Aim of the exercise:
Find the line in the entries below that contains "The image size is (1781, 1002).". Repeat it exactly, and every line after it through the line that contains "Instruction: Click the Text tool (A) icon".

Extracted records:
━━━━━━━━━━

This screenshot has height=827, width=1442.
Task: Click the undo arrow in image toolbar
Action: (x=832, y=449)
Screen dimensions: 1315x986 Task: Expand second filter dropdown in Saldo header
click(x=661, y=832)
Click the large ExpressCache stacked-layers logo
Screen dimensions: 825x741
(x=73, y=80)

━━━━━━━━━━

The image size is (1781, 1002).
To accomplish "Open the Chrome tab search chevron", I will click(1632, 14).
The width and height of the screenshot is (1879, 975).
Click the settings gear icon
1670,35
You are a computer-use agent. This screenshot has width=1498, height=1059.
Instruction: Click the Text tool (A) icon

━━━━━━━━━━

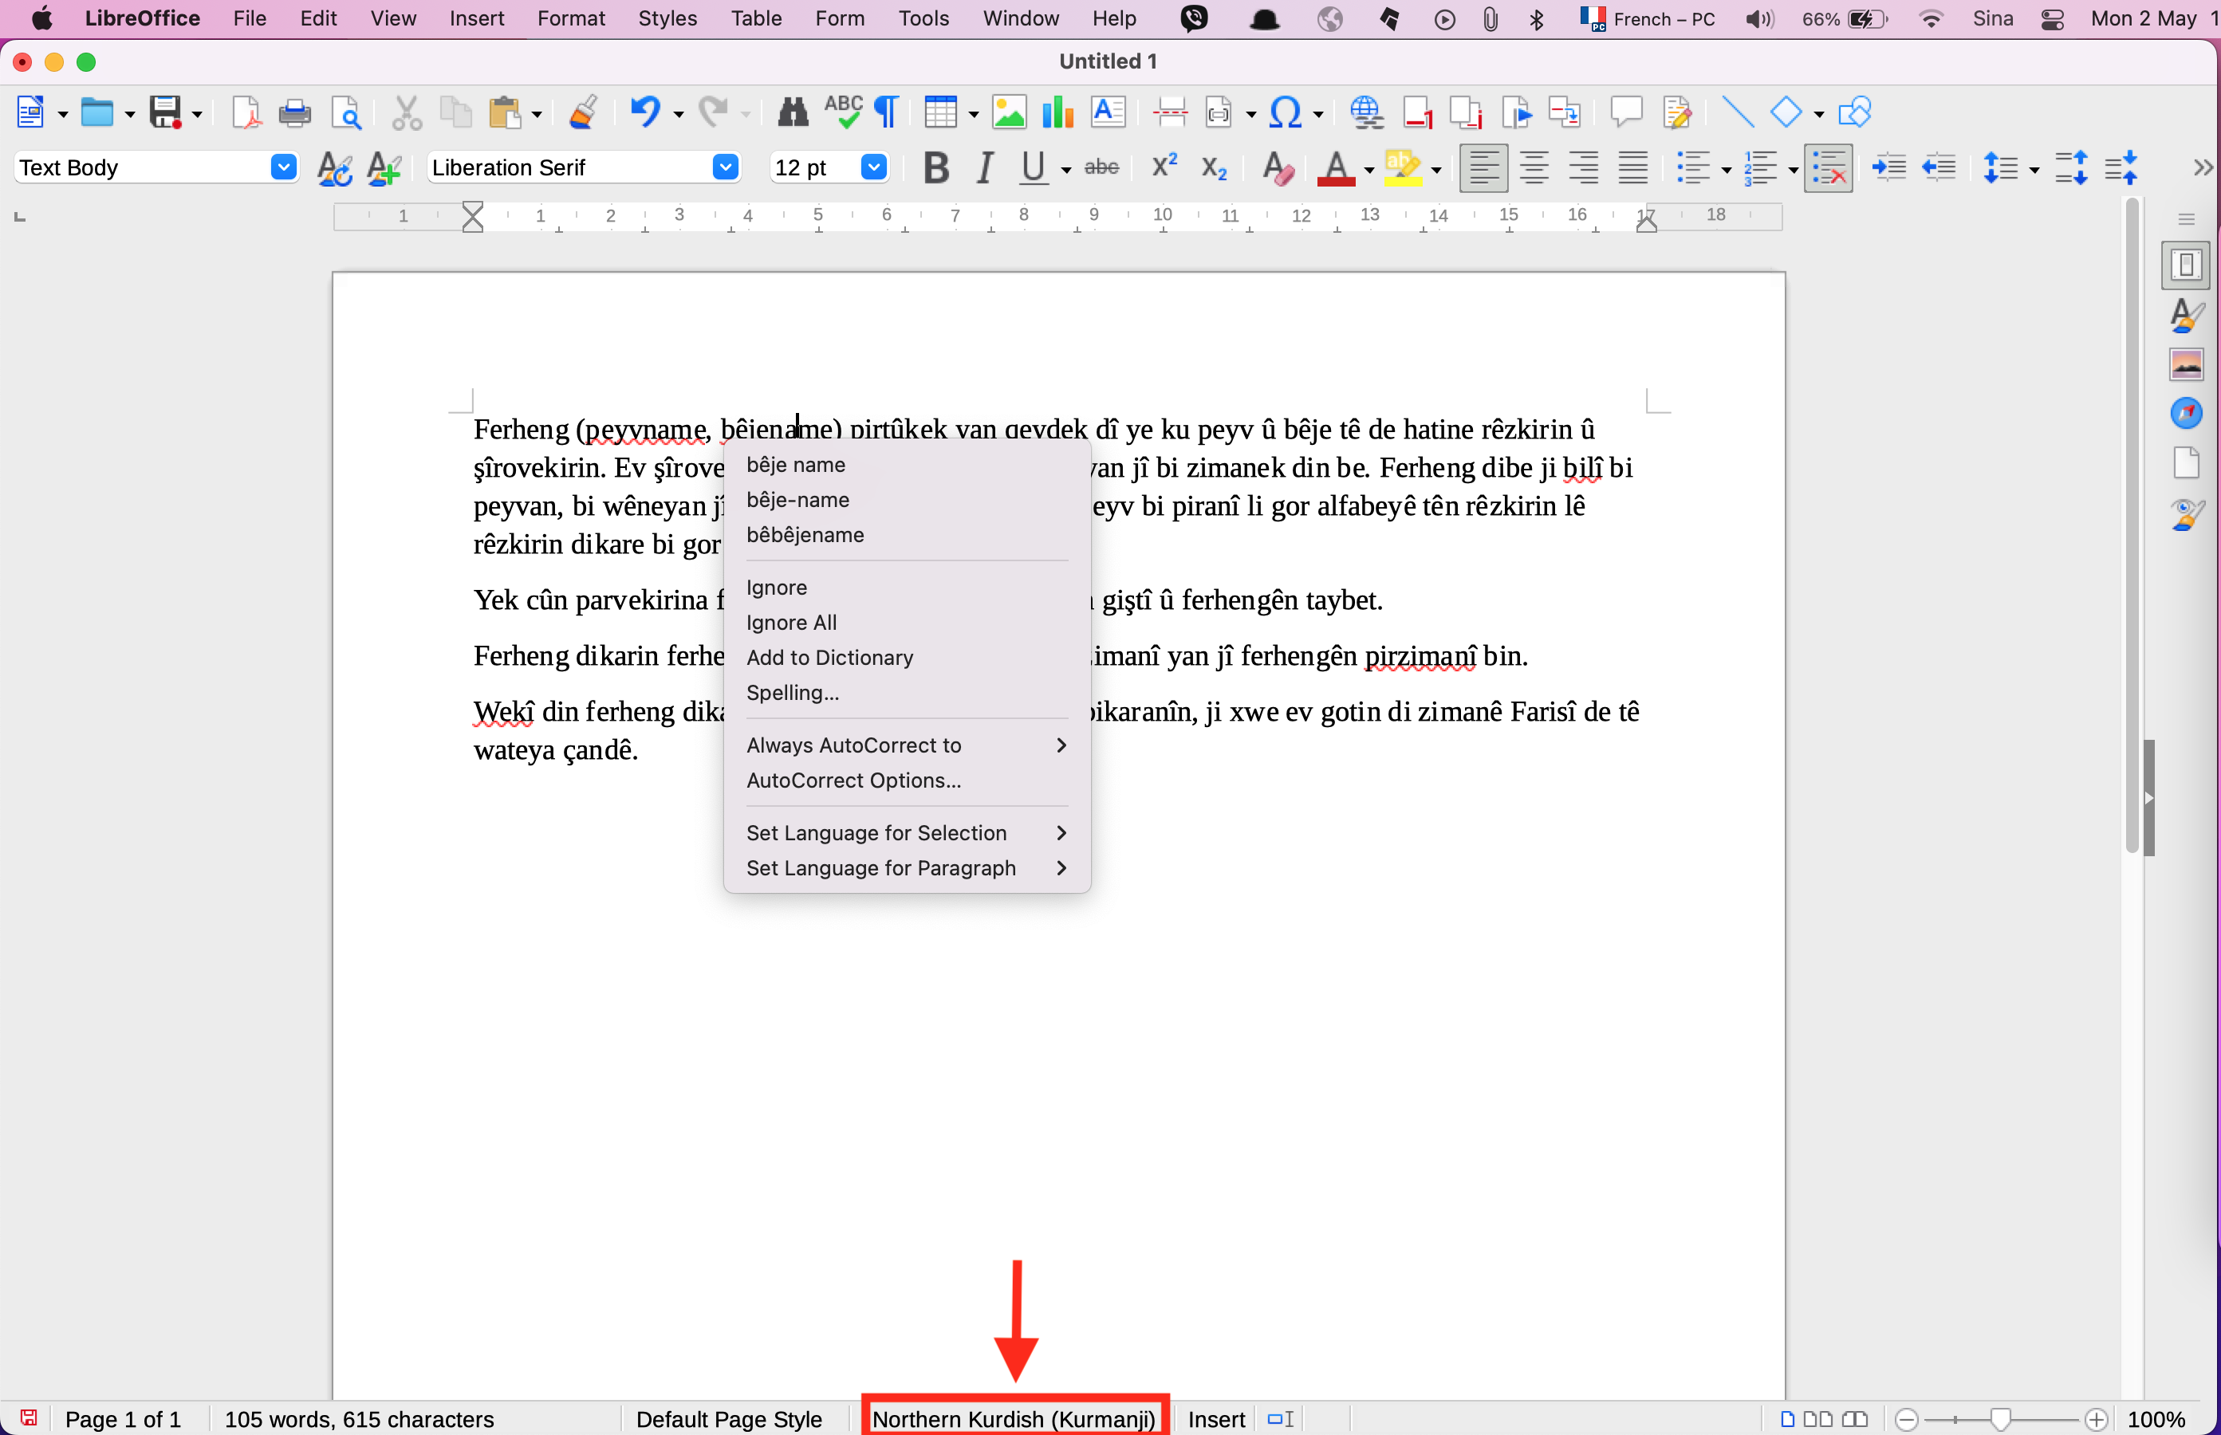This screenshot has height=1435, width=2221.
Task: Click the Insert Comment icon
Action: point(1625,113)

━━━━━━━━━━

Reply:
The image size is (1781, 1002).
To accomplish "Open the Chrome tab search chevron", I will click(1632, 14).
The width and height of the screenshot is (1879, 975).
Click the settings gear icon
1670,35
You are a computer-use agent. This screenshot has width=1498, height=1059.
Instruction: Click the Text tool (A) icon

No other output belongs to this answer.